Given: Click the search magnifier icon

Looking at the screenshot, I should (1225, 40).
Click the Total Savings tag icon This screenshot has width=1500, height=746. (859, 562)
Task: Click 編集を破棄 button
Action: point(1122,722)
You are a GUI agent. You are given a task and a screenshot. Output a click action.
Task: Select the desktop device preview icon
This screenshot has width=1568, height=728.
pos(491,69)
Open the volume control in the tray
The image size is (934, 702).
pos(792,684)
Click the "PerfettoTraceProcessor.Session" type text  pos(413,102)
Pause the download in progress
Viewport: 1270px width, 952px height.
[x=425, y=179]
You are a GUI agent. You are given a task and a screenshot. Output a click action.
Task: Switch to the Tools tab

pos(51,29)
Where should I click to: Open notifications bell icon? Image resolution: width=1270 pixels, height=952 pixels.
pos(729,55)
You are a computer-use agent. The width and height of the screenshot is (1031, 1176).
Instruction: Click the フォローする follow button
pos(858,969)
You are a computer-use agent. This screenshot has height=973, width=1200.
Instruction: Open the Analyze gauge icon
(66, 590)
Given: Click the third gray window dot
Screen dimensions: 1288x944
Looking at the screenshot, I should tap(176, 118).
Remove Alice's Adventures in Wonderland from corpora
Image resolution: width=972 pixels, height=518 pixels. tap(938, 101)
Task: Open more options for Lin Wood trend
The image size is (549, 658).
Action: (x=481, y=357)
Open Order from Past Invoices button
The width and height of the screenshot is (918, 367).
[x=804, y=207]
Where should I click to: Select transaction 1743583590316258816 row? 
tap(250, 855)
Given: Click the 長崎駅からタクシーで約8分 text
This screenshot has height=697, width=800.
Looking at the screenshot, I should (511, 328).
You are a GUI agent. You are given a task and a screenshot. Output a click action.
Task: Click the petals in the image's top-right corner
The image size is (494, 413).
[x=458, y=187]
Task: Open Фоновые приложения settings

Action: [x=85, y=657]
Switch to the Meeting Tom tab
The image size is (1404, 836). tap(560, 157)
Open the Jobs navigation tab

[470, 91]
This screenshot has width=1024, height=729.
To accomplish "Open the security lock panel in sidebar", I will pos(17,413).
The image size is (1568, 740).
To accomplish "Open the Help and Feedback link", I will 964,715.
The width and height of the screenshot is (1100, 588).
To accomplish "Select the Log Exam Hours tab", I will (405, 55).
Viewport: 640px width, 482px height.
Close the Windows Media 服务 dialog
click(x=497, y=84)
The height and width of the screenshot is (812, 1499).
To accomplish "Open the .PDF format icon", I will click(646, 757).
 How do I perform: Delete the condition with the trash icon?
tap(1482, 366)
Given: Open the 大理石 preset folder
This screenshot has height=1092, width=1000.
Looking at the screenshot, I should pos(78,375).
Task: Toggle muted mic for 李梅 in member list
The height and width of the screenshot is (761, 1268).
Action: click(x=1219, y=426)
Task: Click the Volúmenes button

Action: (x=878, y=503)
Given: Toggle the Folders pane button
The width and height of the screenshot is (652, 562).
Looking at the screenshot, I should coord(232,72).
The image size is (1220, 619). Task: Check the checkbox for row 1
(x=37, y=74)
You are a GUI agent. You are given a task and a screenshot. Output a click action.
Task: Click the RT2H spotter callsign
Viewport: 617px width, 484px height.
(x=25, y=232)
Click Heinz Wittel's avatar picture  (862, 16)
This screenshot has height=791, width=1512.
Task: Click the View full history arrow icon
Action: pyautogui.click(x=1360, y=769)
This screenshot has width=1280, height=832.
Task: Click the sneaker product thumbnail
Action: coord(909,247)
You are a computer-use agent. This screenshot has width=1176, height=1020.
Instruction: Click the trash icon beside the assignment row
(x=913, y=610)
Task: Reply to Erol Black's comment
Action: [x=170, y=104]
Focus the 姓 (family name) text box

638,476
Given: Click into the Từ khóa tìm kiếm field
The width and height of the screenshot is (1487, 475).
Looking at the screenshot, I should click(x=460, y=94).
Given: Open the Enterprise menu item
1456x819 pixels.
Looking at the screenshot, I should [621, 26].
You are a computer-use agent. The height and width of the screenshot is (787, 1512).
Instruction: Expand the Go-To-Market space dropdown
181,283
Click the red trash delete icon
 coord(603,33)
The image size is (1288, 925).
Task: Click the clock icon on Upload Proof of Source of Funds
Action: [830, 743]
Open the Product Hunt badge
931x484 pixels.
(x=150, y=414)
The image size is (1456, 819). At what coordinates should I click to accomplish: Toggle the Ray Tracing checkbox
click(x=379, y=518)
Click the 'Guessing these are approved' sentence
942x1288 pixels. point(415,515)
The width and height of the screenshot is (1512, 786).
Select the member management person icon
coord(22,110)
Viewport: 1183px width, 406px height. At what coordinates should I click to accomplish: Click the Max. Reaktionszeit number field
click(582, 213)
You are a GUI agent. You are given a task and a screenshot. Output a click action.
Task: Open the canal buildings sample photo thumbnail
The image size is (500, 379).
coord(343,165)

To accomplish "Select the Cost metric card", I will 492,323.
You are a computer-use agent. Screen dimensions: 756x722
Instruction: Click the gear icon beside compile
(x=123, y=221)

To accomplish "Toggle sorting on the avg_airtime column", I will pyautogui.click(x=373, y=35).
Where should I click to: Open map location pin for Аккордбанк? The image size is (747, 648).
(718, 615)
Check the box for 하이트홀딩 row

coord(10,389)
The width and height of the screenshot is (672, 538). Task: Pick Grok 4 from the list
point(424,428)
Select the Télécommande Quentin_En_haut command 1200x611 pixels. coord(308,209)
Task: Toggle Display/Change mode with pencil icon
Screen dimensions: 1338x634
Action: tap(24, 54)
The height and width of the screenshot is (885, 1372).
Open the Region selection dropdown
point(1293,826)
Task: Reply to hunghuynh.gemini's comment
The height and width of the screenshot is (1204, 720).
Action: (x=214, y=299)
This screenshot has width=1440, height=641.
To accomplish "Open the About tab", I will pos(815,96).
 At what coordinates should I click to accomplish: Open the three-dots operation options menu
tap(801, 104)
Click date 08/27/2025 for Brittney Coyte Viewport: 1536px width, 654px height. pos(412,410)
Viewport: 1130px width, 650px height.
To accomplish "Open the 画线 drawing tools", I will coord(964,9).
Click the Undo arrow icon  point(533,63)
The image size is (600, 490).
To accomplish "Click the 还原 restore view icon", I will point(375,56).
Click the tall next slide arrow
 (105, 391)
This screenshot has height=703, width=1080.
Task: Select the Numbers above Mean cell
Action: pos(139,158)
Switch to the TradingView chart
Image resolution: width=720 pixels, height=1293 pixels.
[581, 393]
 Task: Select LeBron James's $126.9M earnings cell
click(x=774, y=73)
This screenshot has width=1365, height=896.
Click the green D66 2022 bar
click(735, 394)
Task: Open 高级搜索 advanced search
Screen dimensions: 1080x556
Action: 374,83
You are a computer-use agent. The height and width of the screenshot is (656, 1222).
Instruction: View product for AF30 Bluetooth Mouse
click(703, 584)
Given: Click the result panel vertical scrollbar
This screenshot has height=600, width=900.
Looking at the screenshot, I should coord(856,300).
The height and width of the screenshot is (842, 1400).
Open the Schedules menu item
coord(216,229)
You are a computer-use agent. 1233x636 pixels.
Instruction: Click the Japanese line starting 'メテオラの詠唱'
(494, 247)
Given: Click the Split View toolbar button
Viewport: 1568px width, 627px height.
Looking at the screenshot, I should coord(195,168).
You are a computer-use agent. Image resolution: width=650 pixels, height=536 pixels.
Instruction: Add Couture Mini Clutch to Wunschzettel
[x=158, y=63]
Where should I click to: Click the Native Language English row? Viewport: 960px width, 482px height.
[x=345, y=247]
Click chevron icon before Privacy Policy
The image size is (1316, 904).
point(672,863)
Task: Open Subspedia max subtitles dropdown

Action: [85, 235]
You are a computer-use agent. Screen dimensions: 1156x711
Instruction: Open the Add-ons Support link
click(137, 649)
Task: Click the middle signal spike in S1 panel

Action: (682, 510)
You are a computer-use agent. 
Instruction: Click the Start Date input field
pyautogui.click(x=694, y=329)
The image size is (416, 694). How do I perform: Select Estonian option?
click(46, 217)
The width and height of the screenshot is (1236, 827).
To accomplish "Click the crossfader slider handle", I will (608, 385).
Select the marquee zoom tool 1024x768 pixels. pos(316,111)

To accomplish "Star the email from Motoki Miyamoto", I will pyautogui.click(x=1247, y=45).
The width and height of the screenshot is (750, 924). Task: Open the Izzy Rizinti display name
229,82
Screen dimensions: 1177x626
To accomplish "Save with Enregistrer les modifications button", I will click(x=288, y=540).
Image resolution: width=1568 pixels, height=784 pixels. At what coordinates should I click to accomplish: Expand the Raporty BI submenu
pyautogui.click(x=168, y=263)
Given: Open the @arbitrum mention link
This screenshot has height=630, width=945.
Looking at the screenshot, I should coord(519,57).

★ ★ ★ ★ ★ ★ ★

(Exercise): Rewrite the entries from the line with "Where should I click to: Open notifications" up to and including the line with "[x=804, y=207]" as a Markdown table with the columns Row and Entry: number each line in Row, put the line itself in Entry, and skip any blank lines.

(Task solution):
| Row | Entry |
|---|---|
| 1 | Where should I click to: Open notifications bell icon? Image resolution: width=1270 pixels, height=952 pixels. |
| 2 | pos(729,55) |
| 3 | You are a computer-use agent. The width and height of the screenshot is (1031, 1176). |
| 4 | Instruction: Click the フォローする follow button |
| 5 | pos(858,969) |
| 6 | You are a computer-use agent. This screenshot has height=973, width=1200. |
| 7 | Instruction: Open the Analyze gauge icon |
| 8 | (66, 590) |
| 9 | Given: Click the third gray window dot |
| 10 | Screen dimensions: 1288x944 |
| 11 | Looking at the screenshot, I should tap(176, 118). |
| 12 | Remove Alice's Adventures in Wonderland from corpora |
| 13 | Image resolution: width=972 pixels, height=518 pixels. tap(938, 101) |
| 14 | Task: Open more options for Lin Wood trend |
| 15 | The image size is (549, 658). |
| 16 | Action: (x=481, y=357) |
| 17 | Open Order from Past Invoices button |
| 18 | The width and height of the screenshot is (918, 367). |
| 19 | [x=804, y=207] |